Soleane Manchineri, ouvidora-geral da DPE/AC, destacou que muitas das famílias atendidas já recebem algum tipo de assistência do governo, e a entrega das cestas básicas funciona como um reforço para garantir uma alimentação mais segura.
Ela ressaltou que, embora a Defensoria Pública não seja um órgão assistencialista, a iniciativa foi necessária diante da situação de fragilidade enfrentada pelas comunidades indígenas.

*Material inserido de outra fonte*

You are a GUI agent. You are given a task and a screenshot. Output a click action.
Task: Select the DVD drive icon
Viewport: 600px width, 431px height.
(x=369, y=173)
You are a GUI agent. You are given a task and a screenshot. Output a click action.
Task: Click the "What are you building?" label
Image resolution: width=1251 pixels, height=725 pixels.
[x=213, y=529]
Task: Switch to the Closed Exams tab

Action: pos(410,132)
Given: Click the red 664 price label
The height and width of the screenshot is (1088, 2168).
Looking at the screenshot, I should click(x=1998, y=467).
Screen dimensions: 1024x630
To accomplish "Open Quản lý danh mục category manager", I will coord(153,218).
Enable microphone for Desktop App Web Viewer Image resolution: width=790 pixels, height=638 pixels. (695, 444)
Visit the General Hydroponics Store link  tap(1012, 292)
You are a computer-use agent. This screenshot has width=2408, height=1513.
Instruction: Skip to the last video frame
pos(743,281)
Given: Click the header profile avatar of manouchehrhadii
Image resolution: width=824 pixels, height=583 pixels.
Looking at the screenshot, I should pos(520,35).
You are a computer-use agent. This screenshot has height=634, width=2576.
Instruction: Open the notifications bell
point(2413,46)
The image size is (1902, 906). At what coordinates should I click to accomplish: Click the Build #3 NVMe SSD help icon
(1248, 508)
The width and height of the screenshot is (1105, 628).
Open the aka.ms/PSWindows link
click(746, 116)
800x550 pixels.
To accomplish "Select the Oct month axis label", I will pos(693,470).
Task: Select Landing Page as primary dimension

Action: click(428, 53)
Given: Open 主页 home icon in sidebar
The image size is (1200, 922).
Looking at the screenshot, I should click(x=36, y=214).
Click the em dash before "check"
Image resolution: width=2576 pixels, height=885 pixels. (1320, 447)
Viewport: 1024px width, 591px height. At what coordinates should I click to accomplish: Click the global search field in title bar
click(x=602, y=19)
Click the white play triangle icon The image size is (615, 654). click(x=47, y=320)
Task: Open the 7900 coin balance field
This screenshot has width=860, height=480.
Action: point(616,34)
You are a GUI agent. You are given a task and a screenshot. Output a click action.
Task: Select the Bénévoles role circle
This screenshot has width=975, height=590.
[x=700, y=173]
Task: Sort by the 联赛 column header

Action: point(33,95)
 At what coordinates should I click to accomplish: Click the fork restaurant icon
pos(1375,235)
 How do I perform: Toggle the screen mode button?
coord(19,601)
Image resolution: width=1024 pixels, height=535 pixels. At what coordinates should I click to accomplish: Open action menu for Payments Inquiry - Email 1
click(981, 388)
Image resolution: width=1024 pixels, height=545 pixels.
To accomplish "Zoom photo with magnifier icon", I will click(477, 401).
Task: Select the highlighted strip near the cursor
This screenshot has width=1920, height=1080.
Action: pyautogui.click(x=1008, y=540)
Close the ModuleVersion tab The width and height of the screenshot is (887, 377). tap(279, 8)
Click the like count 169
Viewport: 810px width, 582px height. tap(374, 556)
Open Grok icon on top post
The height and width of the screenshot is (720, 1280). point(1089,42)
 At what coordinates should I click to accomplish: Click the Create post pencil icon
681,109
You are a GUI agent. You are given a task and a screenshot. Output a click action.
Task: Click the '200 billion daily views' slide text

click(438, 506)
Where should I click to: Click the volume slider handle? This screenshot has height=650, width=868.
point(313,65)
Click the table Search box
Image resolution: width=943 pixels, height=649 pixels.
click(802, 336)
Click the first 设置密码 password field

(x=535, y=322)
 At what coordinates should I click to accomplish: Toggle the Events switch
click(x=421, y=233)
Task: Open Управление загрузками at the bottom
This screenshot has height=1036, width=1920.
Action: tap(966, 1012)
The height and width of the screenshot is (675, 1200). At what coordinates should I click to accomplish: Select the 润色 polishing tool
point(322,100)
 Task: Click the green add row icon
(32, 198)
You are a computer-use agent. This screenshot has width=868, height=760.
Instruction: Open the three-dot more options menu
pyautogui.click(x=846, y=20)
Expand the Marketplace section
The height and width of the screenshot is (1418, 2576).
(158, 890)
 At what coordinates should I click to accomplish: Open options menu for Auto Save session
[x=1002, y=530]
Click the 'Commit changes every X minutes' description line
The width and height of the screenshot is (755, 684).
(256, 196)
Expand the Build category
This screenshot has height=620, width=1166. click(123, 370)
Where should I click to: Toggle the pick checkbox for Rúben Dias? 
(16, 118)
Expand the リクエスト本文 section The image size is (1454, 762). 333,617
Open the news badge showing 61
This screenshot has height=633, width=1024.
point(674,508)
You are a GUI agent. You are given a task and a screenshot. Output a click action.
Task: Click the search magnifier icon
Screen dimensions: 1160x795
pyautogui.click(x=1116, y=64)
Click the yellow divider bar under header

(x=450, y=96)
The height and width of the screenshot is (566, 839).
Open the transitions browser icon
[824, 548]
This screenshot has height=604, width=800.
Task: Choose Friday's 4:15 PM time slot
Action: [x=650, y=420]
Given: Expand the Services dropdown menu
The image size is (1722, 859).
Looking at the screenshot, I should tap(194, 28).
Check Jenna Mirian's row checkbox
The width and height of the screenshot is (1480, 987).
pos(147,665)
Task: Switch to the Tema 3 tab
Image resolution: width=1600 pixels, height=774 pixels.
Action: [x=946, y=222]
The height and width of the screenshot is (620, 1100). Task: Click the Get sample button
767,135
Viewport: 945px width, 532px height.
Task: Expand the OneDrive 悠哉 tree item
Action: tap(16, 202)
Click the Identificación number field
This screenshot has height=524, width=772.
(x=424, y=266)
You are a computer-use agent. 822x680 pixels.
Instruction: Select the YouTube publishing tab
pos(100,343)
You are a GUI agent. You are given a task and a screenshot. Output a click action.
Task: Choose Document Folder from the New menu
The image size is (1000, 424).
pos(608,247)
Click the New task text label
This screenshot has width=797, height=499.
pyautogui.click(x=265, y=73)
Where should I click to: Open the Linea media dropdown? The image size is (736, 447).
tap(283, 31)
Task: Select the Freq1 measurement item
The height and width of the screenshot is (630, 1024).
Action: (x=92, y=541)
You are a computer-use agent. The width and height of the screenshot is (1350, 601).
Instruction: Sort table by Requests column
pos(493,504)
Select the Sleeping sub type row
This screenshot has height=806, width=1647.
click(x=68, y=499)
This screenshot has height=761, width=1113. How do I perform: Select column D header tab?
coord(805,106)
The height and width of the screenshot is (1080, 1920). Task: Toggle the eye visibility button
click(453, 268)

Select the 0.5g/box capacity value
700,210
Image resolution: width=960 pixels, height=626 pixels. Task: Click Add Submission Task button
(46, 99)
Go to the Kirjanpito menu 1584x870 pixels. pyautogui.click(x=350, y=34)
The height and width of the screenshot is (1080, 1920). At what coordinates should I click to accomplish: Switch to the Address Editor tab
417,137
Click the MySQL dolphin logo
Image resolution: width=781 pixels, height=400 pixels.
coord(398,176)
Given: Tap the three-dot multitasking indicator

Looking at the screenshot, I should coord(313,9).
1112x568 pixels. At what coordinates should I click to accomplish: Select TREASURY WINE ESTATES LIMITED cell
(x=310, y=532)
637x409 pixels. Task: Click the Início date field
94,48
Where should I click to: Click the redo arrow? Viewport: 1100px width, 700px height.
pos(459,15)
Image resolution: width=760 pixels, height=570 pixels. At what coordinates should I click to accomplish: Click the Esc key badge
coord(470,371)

Soleane enfatizou a importância de parcerias para ampliar o apoio aos direitos humanos:
“Muitas das famílias beneficiadas já são assistidas pelo Estado, e essa ação serve como um complemento para uma alimentação mais segura, buscando diminuir minimamente as vulnerabilidades sofridas. Estamos fazendo o possível para ter maior aproximação com instituições como essa, que apoiam os direitos humanos e que possam levar assistência às famílias indígenas que moram na cidade de Rio Branco, fazendo com que tenham maior visibilidade e sejam devidamente atendidos”, disse.
Compromisso com comunidades vulneráveis
O tenente-coronel Francisco Cassiano, representante da Defesa Civil do Acre, afirmou que é essencial priorizar famílias indígenas e ribeirinhas em ações de apoio.
Ele falou sobre o compromisso da instituição: “Como instituição, buscamos ser um instrumento de apoio, sempre de prontidão para garantir o bem-estar e segurança de todos”.
Além da distribuição dos alimentos, as famílias participaram de uma roda de conversa conduzida por profissionais da Casa de Apoio à Saúde Indígena (Casai) e do Distrito Sanitário Especial Indígena (DSEI).
Durante o encontro, os especialistas alertaram sobre os riscos do consumo excessivo de produtos ultraprocessados e incentivaram o retorno a uma alimentação mais natural, baseada em alimentos orgânicos e tradicionais.